Format as a numbered list the lines that begin with the one containing "Share the main tweet via share icon" and end with the one containing "click(680, 316)", including both, and omit any blank lines.

:: Information shown ::
++++++++++++++++++++
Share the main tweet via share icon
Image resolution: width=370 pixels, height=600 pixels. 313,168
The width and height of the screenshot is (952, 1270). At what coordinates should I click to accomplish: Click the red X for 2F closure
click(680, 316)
++++++++++++++++++++
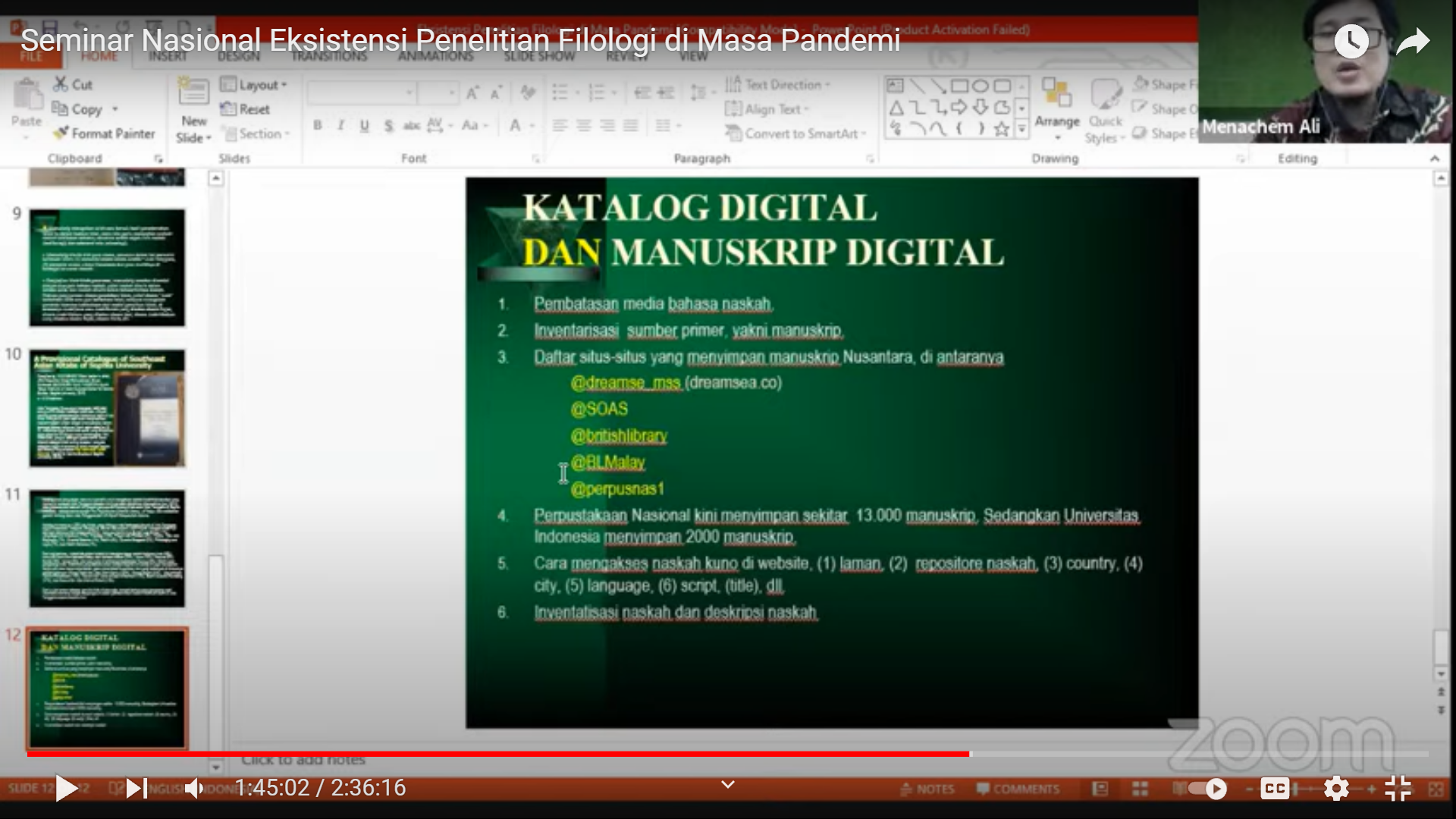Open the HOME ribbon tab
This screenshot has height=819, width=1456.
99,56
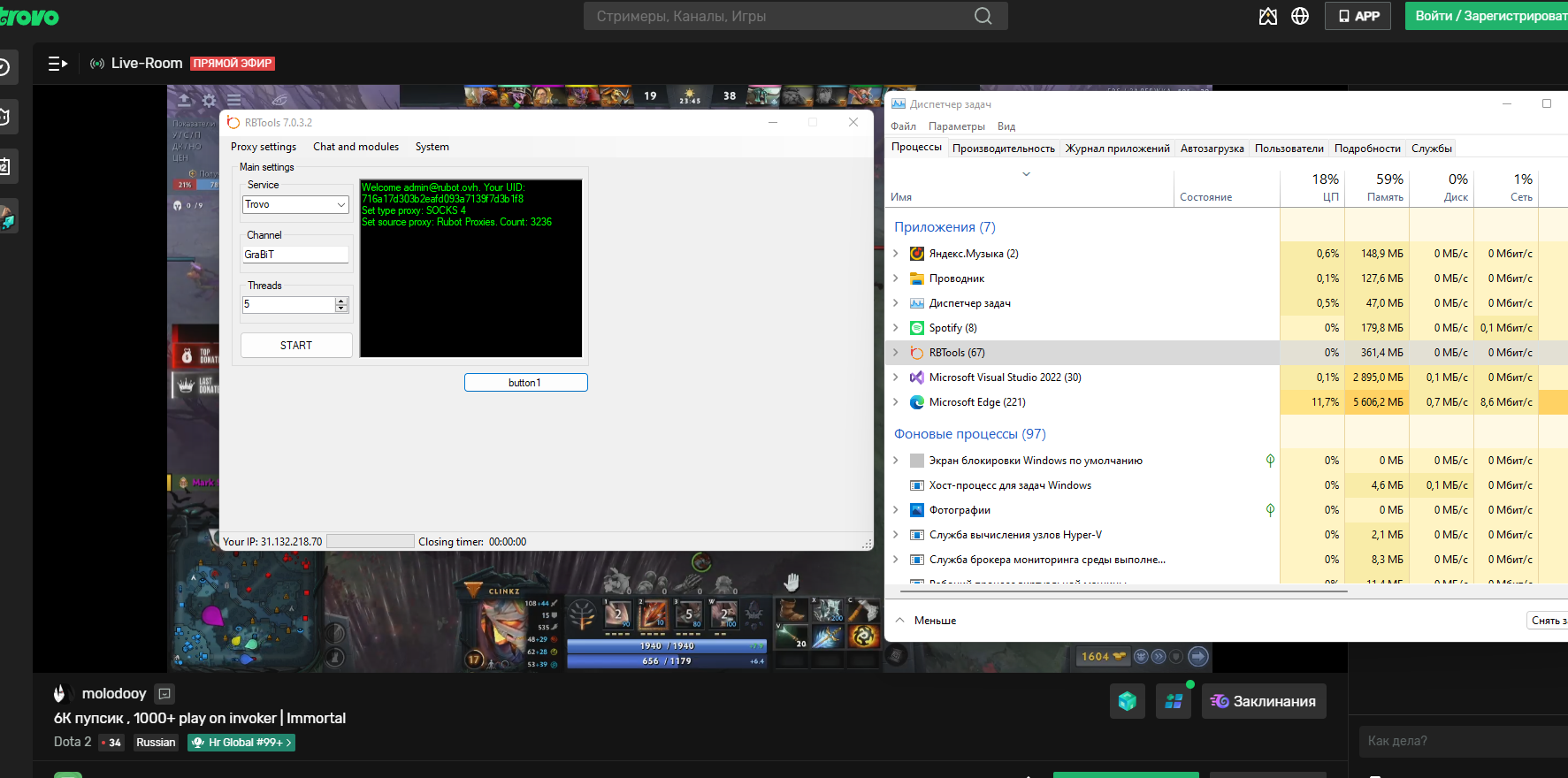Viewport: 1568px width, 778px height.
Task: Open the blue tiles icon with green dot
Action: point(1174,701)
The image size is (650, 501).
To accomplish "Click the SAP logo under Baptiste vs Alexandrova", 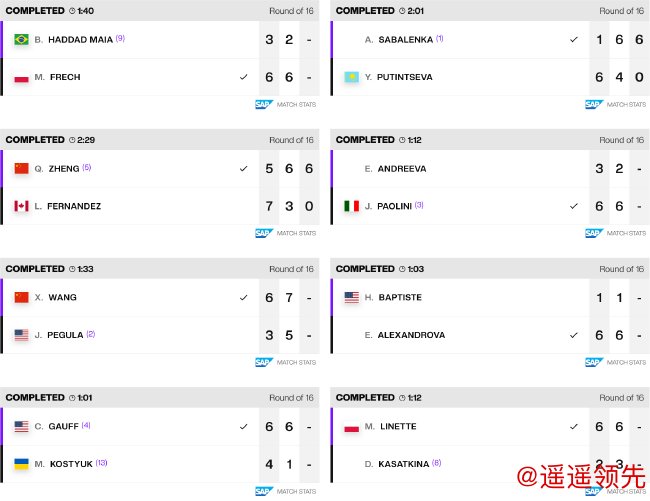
++++++++++++++++++++
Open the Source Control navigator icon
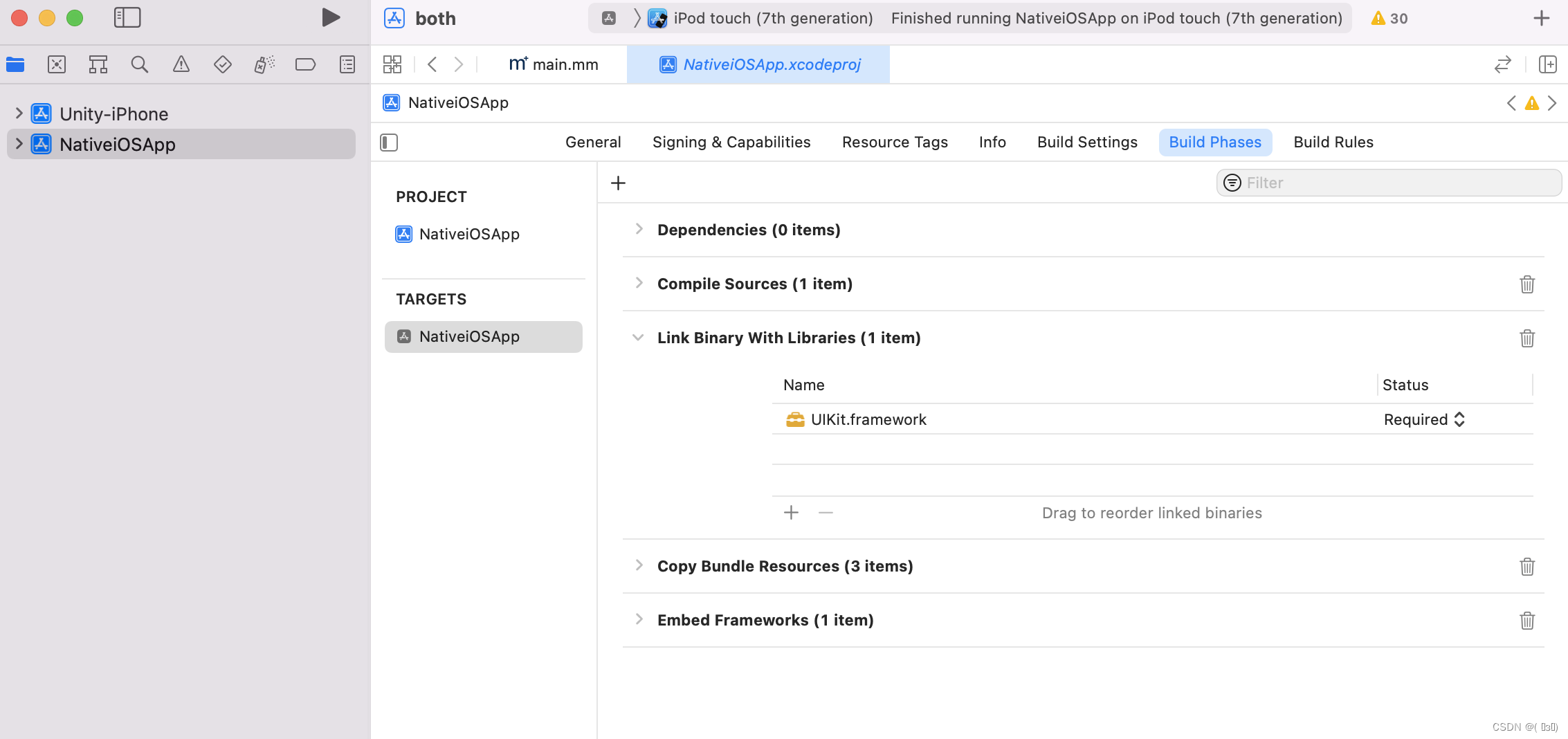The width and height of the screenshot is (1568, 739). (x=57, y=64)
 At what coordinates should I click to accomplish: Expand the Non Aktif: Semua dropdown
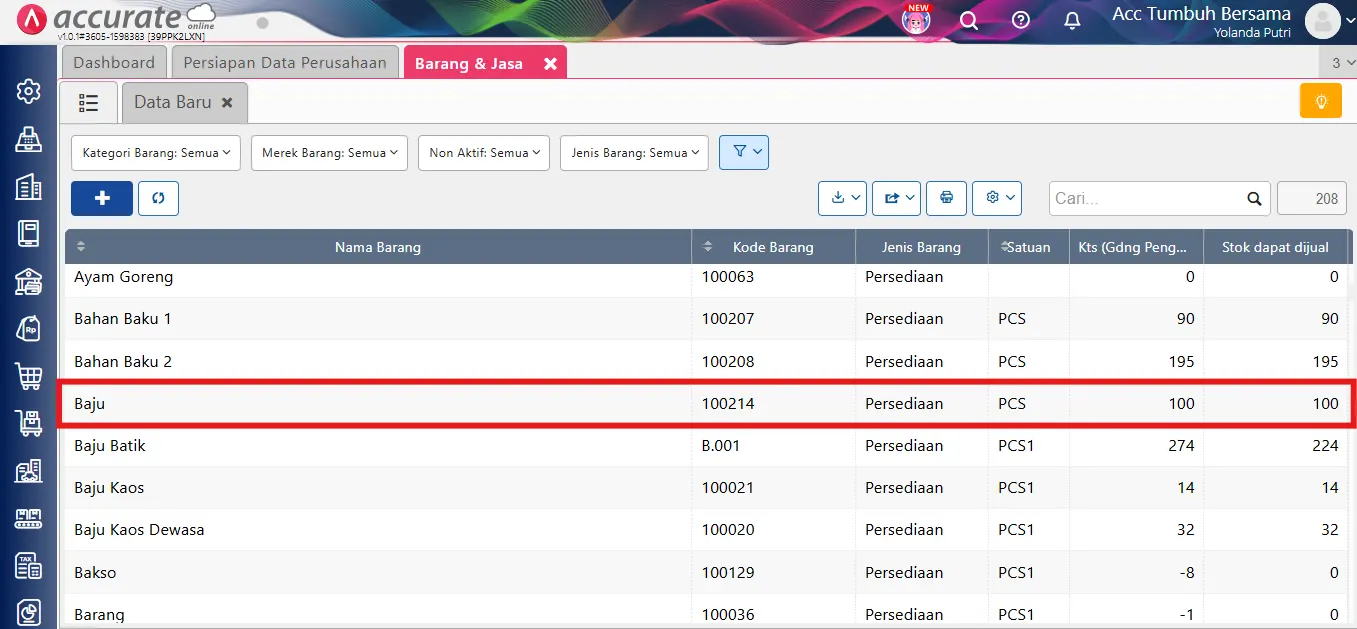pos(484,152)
++++++++++++++++++++
:: Written solution ::
1. Share the main tweet via share icon
2. Image resolution: width=370 pixels, height=600 pixels. 313,168
3. The width and height of the screenshot is (952, 1270). At what coordinates should I click to accomplish: Click the red X for 2F closure
4. click(680, 316)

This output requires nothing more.